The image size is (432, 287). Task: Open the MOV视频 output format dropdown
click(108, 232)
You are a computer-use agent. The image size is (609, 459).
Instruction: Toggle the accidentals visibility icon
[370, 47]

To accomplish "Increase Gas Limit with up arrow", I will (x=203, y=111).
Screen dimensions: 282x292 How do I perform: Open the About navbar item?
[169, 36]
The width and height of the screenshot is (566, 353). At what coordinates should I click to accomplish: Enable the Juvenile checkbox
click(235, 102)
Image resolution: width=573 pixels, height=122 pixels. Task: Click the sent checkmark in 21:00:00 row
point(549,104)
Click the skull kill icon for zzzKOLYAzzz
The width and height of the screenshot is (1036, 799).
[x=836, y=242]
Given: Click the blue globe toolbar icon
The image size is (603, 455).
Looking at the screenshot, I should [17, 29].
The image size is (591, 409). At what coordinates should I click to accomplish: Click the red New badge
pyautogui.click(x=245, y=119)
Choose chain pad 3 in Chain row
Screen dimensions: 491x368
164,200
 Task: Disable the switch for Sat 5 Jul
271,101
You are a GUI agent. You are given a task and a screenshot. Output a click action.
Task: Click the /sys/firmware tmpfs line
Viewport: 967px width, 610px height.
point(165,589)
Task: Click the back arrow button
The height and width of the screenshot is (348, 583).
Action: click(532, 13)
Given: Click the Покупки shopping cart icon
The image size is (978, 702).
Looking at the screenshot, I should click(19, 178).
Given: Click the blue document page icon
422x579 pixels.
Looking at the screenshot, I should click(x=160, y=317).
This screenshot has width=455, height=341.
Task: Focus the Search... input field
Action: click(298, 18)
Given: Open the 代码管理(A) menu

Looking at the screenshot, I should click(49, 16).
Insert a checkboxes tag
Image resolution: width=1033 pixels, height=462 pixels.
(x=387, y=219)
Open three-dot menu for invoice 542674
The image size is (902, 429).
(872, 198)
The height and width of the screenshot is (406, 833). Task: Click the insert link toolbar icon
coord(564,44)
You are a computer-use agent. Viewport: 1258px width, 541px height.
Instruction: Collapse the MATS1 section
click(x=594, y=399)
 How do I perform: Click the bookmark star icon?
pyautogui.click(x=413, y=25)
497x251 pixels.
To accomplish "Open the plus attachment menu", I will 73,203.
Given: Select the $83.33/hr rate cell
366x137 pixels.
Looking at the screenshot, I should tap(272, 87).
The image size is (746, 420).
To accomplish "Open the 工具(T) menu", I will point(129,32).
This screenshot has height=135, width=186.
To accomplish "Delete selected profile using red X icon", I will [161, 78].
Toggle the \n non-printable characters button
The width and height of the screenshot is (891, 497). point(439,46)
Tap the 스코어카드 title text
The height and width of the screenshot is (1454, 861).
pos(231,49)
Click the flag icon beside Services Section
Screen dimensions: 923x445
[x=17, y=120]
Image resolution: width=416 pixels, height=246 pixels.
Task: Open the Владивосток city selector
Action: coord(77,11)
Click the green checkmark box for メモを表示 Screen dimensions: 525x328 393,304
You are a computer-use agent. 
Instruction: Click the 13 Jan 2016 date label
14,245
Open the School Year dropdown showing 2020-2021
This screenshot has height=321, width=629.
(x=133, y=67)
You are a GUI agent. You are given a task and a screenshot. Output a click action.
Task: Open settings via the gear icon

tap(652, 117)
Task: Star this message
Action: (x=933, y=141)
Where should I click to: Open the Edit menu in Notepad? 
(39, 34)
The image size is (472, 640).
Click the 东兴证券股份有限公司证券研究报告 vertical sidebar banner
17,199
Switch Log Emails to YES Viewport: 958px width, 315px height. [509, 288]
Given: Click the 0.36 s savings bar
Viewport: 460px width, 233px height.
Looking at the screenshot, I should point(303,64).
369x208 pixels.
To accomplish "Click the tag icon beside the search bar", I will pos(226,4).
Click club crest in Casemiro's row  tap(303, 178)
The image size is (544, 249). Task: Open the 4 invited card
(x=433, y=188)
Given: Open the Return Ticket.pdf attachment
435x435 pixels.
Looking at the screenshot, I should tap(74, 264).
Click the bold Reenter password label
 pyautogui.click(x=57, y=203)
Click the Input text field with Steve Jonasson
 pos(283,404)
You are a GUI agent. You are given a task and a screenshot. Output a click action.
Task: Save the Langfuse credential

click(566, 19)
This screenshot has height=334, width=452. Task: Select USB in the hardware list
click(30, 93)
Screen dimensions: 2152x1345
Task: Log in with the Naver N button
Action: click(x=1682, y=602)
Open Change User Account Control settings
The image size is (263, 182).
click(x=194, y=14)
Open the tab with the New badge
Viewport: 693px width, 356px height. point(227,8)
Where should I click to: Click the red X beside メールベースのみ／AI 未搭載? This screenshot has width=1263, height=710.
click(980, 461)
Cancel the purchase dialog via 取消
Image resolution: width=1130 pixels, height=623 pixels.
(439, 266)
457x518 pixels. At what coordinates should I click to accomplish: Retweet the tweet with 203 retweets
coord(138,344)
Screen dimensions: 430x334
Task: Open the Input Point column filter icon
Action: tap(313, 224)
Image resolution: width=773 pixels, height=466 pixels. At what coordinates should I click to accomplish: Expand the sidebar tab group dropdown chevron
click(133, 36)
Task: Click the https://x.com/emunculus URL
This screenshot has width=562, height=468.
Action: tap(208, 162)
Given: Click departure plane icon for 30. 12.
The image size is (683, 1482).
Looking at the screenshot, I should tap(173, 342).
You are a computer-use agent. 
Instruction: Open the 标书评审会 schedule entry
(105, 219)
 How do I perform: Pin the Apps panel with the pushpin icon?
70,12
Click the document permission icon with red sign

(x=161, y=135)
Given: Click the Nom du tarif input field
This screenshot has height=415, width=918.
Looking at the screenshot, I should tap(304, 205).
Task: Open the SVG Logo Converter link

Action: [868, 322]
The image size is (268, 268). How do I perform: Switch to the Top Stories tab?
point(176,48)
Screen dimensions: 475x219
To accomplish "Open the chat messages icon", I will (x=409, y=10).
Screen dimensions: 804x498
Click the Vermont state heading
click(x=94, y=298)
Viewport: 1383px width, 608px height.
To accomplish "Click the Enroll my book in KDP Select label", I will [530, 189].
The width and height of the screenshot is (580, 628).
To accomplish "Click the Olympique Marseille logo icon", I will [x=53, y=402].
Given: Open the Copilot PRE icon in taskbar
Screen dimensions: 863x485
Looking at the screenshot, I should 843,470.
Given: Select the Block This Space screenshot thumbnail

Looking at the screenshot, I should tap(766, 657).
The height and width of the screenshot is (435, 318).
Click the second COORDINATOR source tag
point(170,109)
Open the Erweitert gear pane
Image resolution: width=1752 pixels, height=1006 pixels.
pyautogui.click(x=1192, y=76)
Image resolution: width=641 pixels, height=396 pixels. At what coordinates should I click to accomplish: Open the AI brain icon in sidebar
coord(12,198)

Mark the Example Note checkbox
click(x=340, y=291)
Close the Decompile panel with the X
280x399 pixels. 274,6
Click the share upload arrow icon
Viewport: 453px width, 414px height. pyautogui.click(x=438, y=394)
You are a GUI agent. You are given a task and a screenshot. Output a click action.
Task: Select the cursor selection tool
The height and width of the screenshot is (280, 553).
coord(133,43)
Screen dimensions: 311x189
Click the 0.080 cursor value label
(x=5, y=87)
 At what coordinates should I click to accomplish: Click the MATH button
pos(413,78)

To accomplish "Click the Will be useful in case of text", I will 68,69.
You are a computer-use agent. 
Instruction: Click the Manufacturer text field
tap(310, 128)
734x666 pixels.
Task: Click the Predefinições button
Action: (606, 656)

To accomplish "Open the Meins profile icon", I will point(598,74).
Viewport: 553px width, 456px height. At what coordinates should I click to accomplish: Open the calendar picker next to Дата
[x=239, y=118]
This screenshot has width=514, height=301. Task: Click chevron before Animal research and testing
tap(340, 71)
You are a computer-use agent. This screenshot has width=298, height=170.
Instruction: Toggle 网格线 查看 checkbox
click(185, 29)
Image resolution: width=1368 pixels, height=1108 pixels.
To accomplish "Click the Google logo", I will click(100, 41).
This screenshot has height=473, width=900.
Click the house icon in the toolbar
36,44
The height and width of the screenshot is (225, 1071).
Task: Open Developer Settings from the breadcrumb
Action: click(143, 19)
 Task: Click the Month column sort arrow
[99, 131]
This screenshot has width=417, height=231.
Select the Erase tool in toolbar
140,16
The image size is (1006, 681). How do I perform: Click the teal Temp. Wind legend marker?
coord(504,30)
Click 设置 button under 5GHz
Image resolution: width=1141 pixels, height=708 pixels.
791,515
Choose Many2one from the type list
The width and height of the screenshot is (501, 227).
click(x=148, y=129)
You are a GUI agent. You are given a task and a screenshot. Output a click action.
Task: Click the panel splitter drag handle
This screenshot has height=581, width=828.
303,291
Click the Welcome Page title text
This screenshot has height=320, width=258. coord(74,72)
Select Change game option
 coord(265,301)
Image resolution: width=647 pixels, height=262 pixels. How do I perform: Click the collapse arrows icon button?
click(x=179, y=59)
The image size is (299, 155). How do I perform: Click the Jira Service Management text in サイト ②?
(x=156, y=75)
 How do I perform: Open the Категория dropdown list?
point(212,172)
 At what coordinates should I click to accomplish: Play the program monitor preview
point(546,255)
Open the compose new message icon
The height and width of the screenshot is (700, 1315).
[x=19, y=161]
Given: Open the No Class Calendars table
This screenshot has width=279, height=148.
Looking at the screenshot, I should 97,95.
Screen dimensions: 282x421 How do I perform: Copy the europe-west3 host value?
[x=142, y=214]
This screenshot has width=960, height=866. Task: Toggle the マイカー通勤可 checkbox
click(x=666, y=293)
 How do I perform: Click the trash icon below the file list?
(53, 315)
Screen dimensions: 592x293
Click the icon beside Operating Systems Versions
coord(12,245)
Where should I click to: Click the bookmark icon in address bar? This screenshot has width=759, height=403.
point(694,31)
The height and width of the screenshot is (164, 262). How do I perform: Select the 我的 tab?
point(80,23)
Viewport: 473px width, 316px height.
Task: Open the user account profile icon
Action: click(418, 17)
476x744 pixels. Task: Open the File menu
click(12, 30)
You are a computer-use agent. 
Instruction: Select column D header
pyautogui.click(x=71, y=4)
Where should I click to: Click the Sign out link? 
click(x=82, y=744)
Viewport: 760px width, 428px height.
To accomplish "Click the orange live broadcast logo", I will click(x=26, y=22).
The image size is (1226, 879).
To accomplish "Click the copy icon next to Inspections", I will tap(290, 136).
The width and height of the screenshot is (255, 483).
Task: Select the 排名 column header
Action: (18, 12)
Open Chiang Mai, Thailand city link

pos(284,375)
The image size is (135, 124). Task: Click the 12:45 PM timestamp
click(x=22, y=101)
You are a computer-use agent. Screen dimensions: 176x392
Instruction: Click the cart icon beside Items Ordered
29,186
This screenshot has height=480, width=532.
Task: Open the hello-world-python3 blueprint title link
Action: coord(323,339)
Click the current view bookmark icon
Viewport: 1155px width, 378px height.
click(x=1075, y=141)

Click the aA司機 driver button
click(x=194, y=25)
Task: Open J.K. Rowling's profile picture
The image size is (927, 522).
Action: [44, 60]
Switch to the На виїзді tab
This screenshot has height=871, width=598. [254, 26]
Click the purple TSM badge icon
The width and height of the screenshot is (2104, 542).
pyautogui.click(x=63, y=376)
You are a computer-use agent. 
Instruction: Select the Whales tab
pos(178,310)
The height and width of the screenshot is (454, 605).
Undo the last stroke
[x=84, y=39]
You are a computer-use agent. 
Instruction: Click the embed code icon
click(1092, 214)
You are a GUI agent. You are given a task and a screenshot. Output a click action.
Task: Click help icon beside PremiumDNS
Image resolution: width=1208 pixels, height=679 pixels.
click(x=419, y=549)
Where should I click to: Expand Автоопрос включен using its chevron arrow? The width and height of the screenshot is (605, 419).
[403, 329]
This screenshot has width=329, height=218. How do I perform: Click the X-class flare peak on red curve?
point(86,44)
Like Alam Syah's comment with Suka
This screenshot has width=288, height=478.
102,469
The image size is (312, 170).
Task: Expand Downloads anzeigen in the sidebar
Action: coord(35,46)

::::

--- EXERCISE DETAILS ---
Your answer should consist only of the number of lines in the entries above that include "attachment".

--- REPLY ---
2